Prime Minister Ariel Sharon declared a state of mourning in Israel on Wednesday, and said the terror attacks would prove "a turning point in the war against terrorism."
President Moshe Katsav conveyed to Bush Israel's "deep sorrow," and the Health Ministry launched a blood drive.
"All of us in Israel embrace you, would like to express our condolences, and add our best wishes for a speedy recovery to those who have been injured," Katsav said. "Everything must be done to defeat this phenomenon in which insane people will stop at nothing to disrupt daily life."
Defense Minister Benjamin Ben-Eliezer approved the dispatch of rescue units to the United States. He also canceled a visit to Washington that was planned for later in the week.
Palestinian Authority President Yasser Arafat sent the "condolences of the Palestinian people to American President Bush," but many of his people did not seem to share Arafat's remorse.
Thousands of Palestinians celebrated the attack throughout the West Bank, chanting "God is great" and distributing candy. In Palestinian refugee camps in Lebanon, gunmen fired into the air in celebration.
In Argentina -- where two Jewish institutions were hit by bombs in the 1990s -- authorities pledged to increase security at Jewish sites. In Berlin, the Parliament was evacuated and the Jewish Museum was closed, just two days after it officially opened.
American Jewish groups strongly condemned the attack and "pledged to double check already tight security," in the words of one Jewish spokesman who asked not to be identified.
"We are outraged and unequivocally condemn today's terrorist acts against the United States," the American Israel Public Affairs Committee said in a statement that was echoed by other groups.
Abraham Foxman, national director of the Anti-Defamation League, said Tuesday's events would force the United States to step into Israel's shoes.
"My feeling is that the American government has always understood Israel's dilemma" in fighting terrorism, but "now America, too, will have to struggle with, 'How do you respond, how do you prevent' " this kind of thing, Foxman said.
Though no direct links have been established between the attacks and U.S. support for Israel, some worried about that prospect.
"Will the blame be placed on Israel? Will the blame be placed on the fact of American support?" wondered Foxman, who along with thousands of others across the country was stranded at an airport when the attacks occurred.
"The United States has been brutally attacked today, and we must consider that our nation is at war," David Harris, the executive director of the American Jewish Committee, said in a statement.
But exactly who would be the target of that war remained unclear.
Spokesman for several radical Palestinian groups denied reports that they were behind the attacks. Speculation focused on Osama bin Laden, but there was no initial evidence linking the Saudi terrorist mastermind to the attacks.
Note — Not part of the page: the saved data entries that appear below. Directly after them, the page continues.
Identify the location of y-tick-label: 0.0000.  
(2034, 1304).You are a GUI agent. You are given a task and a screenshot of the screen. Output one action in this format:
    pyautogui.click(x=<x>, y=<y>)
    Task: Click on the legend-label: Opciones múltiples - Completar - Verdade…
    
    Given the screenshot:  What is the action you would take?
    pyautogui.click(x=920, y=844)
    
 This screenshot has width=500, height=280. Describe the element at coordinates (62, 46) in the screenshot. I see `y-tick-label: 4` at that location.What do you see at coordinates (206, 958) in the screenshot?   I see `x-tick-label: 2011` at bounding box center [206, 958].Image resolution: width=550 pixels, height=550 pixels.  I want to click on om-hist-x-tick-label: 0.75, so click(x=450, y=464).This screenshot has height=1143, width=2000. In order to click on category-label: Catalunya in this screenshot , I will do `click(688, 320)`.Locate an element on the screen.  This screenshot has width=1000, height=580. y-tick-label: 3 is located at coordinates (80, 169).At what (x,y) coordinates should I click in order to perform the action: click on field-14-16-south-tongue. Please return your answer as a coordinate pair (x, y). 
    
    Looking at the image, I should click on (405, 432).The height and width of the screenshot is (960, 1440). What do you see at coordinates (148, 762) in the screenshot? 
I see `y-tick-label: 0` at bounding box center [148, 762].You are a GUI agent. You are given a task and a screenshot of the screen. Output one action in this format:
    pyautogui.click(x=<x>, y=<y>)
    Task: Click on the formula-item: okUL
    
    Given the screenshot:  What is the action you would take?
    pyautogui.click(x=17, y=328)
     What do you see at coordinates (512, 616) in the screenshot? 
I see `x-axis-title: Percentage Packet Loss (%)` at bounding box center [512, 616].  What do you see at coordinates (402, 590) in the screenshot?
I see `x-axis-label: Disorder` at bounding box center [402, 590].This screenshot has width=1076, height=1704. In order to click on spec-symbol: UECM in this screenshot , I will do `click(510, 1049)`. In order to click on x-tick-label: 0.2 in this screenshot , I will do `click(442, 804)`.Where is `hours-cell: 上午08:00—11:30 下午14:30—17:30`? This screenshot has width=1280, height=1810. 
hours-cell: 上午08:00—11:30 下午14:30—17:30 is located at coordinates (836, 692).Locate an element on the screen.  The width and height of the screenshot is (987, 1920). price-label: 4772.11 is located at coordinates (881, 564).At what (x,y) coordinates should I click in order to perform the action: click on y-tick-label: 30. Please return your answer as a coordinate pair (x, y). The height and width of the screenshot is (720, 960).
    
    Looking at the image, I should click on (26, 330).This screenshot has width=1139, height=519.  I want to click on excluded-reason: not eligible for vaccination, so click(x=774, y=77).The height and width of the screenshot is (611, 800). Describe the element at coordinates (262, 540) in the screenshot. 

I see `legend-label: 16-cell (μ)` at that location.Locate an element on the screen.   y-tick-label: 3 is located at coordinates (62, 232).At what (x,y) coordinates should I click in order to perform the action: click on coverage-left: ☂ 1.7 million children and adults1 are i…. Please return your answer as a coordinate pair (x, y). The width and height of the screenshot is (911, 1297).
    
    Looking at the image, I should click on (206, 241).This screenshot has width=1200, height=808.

Manhattan Jews were horrified by what had happened -- and impassioned about how America ought to react.
It's outrageous that America "has been brought to its knees by terrorists," said Larry Kowlowitz, vice president of PK Furriers in midtown Manhattan. "It's time for the dog to wag the tail, not for the tail to wag the dog. We should use our muscle and make these smaller nations understand that we have the power. Like the Bible says, 'An eye for an eye.' Even if innocent people are killed."
Anger was only part of the Jewish response, however; others began attempts at prayer and healing.
In New York -- and elsewhere in North America, from L.A. to Montreal -- prayer vigils were scheduled to be held as early as Tuesday evening.
"Our community felt the need to get together for spiritual reasons," said Mark Finkelstein, director of the Jewish Community Relations Council of Des Moines, Iowa.
The United Synagogue for Conservative Judaism said it would send out a special packet of prayers for its congregations.
Congregation B'nai Jeshurun in Manhattan urged its members to donate blood and provide shelter for victims of the attacks.
Meanwhile, the attacks caused the cancellation of a major pro-Israel solidarity rally planned for Sept. 23 in New York.